North Bihar is a term used for the region of Bihar, India, which lies north of the Ganga river.

Towns and cities

Naugachia is a sub-division in the Bhagalpur district. It is famous for Banana farming, and known as Kelanchal of Bihar.
Purnia is the headquarters of the Purnia division and Purnia district. It is the 2nd largest city in North Bihar by population. It is also known as "Mini Darjeeling" due to its humid climate. This city is called the Gateway of North East India in Bihar.  also passes through the city that connects North East to the whole of India. Purnia Junction is the major railway of this city. Gulabbagh agriculture market is the biggest maize market in Asia.
Katihar is the headquarters of the Katihar district. Katihar is known for Jute production.
Kishanganj is the headquarters of the Kishanganj district. It is the easternmost district of Bihar. A part of this district is known as the chicken neck region of India.
Araria is the headquarters of the Araria district. NH 27 (Old NH57) connects Araria to other parts of the state.
Madhepura is the headquarters of the Madhepura district. This district was curved out from the Saharsa district. This is a flood-prone district of the Kosi region.
Supaul is the headquarters & chief town of the Supaul district. Supaul is set to get India's largest road bridge sharing some parts with the Madhubani district. The construction site of the bridge is 6 to 8 miles away from Supaul. A bridge on the mighty kosi river was built in 2012 near Nirmali in Supaul. After the inauguration of the koshi mega bridge.

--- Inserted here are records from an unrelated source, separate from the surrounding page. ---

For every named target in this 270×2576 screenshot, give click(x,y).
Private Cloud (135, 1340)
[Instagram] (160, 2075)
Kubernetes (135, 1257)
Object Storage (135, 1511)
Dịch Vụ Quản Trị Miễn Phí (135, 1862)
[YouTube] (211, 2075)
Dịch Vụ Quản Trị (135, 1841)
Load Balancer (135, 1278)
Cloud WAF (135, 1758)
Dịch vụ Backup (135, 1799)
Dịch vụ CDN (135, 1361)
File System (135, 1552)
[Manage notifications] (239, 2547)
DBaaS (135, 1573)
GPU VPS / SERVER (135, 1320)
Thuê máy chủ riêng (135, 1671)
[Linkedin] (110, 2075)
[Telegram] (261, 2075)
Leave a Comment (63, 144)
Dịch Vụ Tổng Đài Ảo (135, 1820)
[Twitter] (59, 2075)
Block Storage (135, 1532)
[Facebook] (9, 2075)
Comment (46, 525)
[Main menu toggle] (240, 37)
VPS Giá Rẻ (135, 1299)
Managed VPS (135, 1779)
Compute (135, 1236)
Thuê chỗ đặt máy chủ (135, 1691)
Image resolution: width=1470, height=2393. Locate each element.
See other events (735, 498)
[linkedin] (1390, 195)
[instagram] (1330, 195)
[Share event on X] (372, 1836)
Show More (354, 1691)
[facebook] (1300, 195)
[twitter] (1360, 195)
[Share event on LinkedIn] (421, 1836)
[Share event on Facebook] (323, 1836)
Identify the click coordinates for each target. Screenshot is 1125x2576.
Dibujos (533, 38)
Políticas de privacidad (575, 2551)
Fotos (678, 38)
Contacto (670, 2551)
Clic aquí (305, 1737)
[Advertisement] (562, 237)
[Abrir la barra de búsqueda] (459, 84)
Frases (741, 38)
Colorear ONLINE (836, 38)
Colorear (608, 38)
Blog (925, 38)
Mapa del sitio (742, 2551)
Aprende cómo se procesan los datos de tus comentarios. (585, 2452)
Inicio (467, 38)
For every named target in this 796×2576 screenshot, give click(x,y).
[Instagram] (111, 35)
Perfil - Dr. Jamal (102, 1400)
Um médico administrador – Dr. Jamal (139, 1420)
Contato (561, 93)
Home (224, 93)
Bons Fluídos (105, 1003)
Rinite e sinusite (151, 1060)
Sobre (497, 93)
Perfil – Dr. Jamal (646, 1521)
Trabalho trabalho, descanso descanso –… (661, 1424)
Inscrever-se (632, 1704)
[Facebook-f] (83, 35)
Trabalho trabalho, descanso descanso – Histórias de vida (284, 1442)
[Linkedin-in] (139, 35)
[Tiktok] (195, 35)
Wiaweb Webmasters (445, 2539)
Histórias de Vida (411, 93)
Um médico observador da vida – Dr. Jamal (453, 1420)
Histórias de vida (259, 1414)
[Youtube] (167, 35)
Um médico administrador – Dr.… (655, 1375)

The bridge which was already a part of the eastern-western corridor became operational & hence completing the whole circuit of the 3507 km long Porbandar-Silchar highway, and providing direct road connectivity to cities like Lucknow & Kanpur
Saharsa is the headquarters of the Saharsa district and the Kosi division. Saharsa is located in the Mithila region, one of the earliest centers of Brahminical civilization in India. Saharsa is considered the heart of the whole Mithila region. It's the birthplace of many legends like Mandana Misra, Laxminath Gosain, Ubhai Bharti, etc. The region of Bangaon and Mahisi is one of the most civil servants producing areas.
Khagaria is the headquarters of the Khagaria district. Two major rivers of the North Bihar Ganga river and the Kosi river flows through the district.
Begusarai is the industrial and financial capital of Bihar, and headquarters of the Begusarai district. Barauni and Begusarai are the main industrial hub of Bihar. Barauni is one of the important railway junctions of Bihar. It is the land of great people like Ramdhari Singh Dinkar and Shri Krishna Sinha.
Samastipur is the headquarters of the Samastipur district. The Dr. Rajendra Prasad Central Agriculture University, India's first-ever Imperial Agriculture Research Institute, is located in Pusa, Samastipur district.
Darbhanga is the headquarters of the Darbhanga district and Darbhanga division. Darbhanga is the cultural capital of Bihar. It is considered the Medical Capital of North Bihar. It has DMCH & second AIIMS Hospital in the State after Capital Patna.
Madhubani is the headquarters of the Madhubani district. Jainagar in the Madhubani district connects North Bihar to Janakpurdham in Mithila region of Nepal.
Hajipur is the headquarters of the Vaishali district, located on the northern bank of Ganga river, opposite Patna, on the southern bank. It is the headquarters of the East Central Railway zone of the Indian Railways.
Muzaffarpur is the financial capital of North Bihar. It is the headquarters of the Muzaffarpur district and Tirhut division. All the important roadways (like NH 27, NH 28, NH 57, NH 77, NH 102) and railways (like Muzaffarpur-Hajipur, Muzaffarpur-Motihari, Muzaffarpur-Sitamarhi, Muzaffarpur-Samastipur) have their junction in the city.
Sitamarhi is the headquarters of the Sitamarhi district. It has Vedic importance as Goddess Sita is believed to be unearthed here.
Sheohar is the headquarters of the Sheohar district, the smallest district of North Bihar. It was carved out from Sitamarhi District.
Motihari is the headquarters of the East Champaran district. Mahatma Gandhi launched a non-cooperation movement there. It has been announced to establish a Central University in Motihari. This would be the first nationalized University in North Bihar.
Bettiah is the headquarters of the West Champaran district. It is the westernmost district of North Bihar, and the Northernmost district of Bihar state.
Chhapra is the headquarters of the Saran district. 
Siwan is the headquarters of the Siwan district.
Gopalganj is the headquarters of the Gopalganj district.

Languages and dialects
Bajjika is spoken in Muzaffarpur district, Vaishali district, Sitamarhi district and Sheohar district.
Bhojpuri is predominantly spoken in Saran, Siwan, Gopalganj, West Champaran, East Champaran and some parts of Muzaffarpur.
Maithili is spoken in Darbhanga division, Kosi division, Purnia division and in some parts of Tirhut division as well as in Begusarai district and Naugachia.
Surjapuri is spoken in Kishanganj, Katihar and in some eastern parts of Purnia district.

Proposed state

There is an ongoing movement in the Maithili-speaking region of Bihar for a separate Mithila state. What will be the capital of the state has yet to be decided, Begusarai, Muzaffarpur and Darbhanga are the most likely candidates.

Economy

Agricultural economy
Agriculture is the main economic activity of the region.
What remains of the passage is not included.